→ Text passage
============================================================

Self-publishing is what you make of it: an interview with the author of The Artemis Effect

A couple Fridays ago, I featured a book cover from a new author, Kasia James. She’s also a blogger, and I’ve been following her writing pretty much ever since I started this site. That gave me the perfect opportunity to reach out to her and ask about her experience, her creative process, the pains of self-publishing, and what aspiring writers can learn from it.

Kasia James (author)Misprinted Pages: Is The Artemis Effect your first book? What is it about, in a nutshell?

Kasia James: Yes, it is, although I have a couple more — which are quite different — in the pipeline. The Artemis Effect follows the stories of three groups of people based in America, Australia, and Britain as they struggle to deal with the breakdown of society sparked by mysterious changes to the moon. It’s fast-paced, character-based science fiction.

You’ve been working on this for about 9 years. During that time, you wrote the book, sent it off to publishers, and then finally chose self-publishing. To get started, let’s talk about your experience writing the book. What inspired you to write this particular story?

Well, to be totally honest, much of the science fiction I’d read up to that point dealt with ideas and technology very well, but rather shallowly with people. I thought that I’d like to have a go at doing something different. I read very widely and eclectically, so it seemed to be a possibility within the genre that could have been more fully explored.

What was your writing schedule typically like?

============================================================

→ Data segment
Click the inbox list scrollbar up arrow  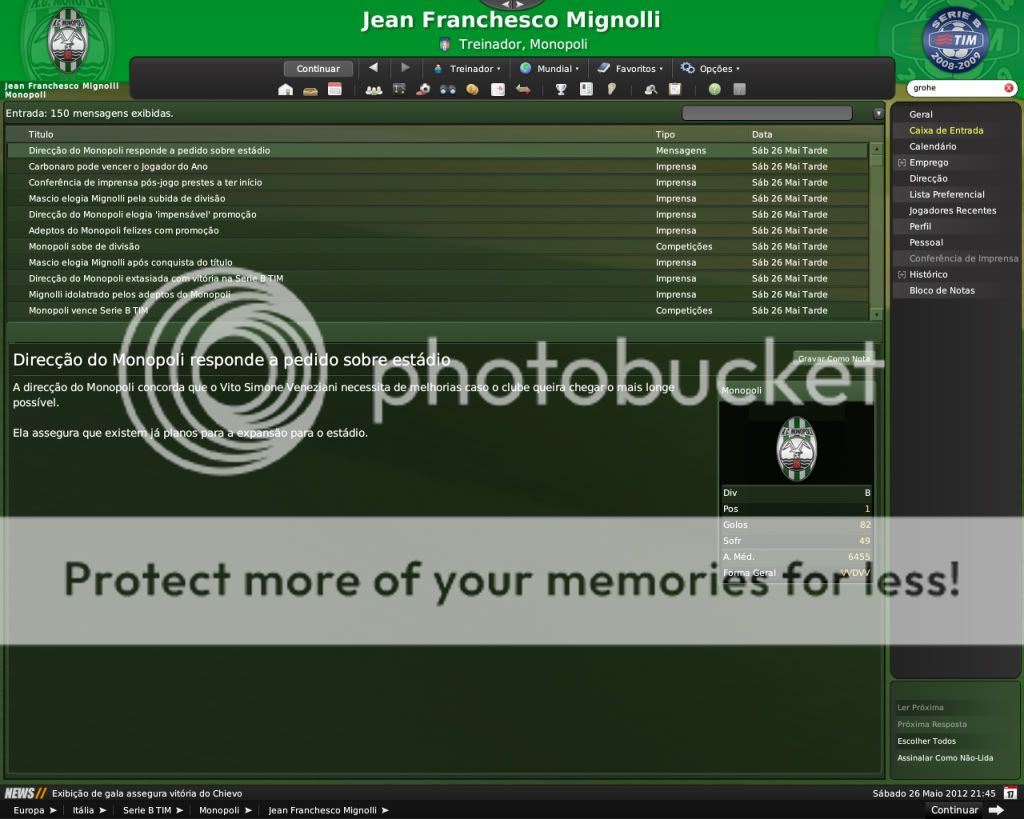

============================================================

→ To be done
Please transcribe the interview between "You’ve been working" and "more fully explored.", inclusive.

→ Exercise solution
You’ve been working on this for about 9 years. During that time, you wrote the book, sent it off to publishers, and then finally chose self-publishing. To get started, let’s talk about your experience writing the book. What inspired you to write this particular story?

Well, to be totally honest, much of the science fiction I’d read up to that point dealt with ideas and technology very well, but rather shallowly with people. I thought that I’d like to have a go at doing something different. I read very widely and eclectically, so it seemed to be a possibility within the genre that could have been more fully explored.